We need to act to ensure that no workplace is one where these kinds of harassment diminish people’s opportunity to thrive. And in particular, there’s evidence that this is part of what’s causing the gender pay gap in America.

Not only must we have better enforcement, but we must have transparency, high standards, and begin by ensuring that even through education we establish a different culture that sets a tone that in the private and public sector, anywhere in America, workplace sexual harassment is completely unacceptable.

Women in the U.S. earn 80 cents on white men’s dollar in wages, a gap that gets even wider for black women, Latinas, and Native American women. What is your plan to work with employers to close the pay and opportunity gap for women, including women of color, LGBTQ women, and working mothers?

Left alone, the current trends suggest that the gender pay gap for all women, including women of color, won’t be closed for another 200 years. That’s unacceptable. We need to close that gap in our time. How can we do it? Well partly it’s that enforcement to make sure that when you have like-for-like jobs that are not being compensated equally, that there is an opportunity to enforce and take action.

But it’s not just that kind of apples-to-apples discrimination that’s driving the pay gap. It’s the fact that many areas and lines of work that disproportionately have women or have more women of color are less likely to have workplace or labor protections. It’s one of the reasons why we need to make sure that domestic workers, farmworkers, and others are able to get the same kinds of opportunities to organize and seek workplace protections as in other professions. 

We need to act against harassment, and we need to make sure that when we add childcare, we do it with the intention to prevent women from having to leave the workforce and find that when they return, they’re at a disadvantage and for the rest of their careers not able to catch up when it comes to compensation. 

On everything from direct pay discrimination to the structure of social, political, and economic empowerment of women, we have to act to make sure that we are intentionally closing the pay gap. And in particular, the way that the pay gap affects women who are at the intersection of other patterns of exclusion, like LGBTQ women, and women of color, and Native women. So that this is truly a country where there is equal pay for equal work.

I am proposing that we require employers to report pay data by quintile, broken down by race and gender, so that consumers, employees, the public, and enforcers can see what is happening with these kinds of gender pay gaps. 

Do you support policies that require corporations to have women and other underrepresented groups on corporate boards? Why or why not?

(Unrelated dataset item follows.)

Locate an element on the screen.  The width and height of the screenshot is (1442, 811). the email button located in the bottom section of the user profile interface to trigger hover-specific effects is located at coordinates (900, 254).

It’s critical that we increase the representation and leadership of women in corporate governance structures and especially corporate boards. I will use the institutional power of the federal government as an investor and as a purchaser to make sure that we are promoting gender diversity on corporate boards, which by the way has been shown to increase not only workplace fairness, but the actual effectiveness and profitability of organizations. And I’ll also make sure that we are working with banks to require demographic information about lending practices, to make sure that they are doing their part to capitalize women-led organizations. 

Would you—and how would you—propose to strengthen protection for people who need accommodations to do their jobs while pregnant or who are discriminated against because of their pregnancies at work?

No woman should ever have to risk her economic security in order to take care of her health. This is why we need to pass the Pregnant Workers Fairness Act, to end forms of discrimination that can disadvantage pregnant workers, and update the Pregnancy Discrimination Act, to reflect modern realities in today’s workplace. We need to make sure that women while pregnant, and after returning to work, are supported and accommodated, and that we make sure that we are welcoming and supporting the continued growth, progress, and success of women’s careers before, during, and after pregnancy.

This project was published on Jan. 28, 2020.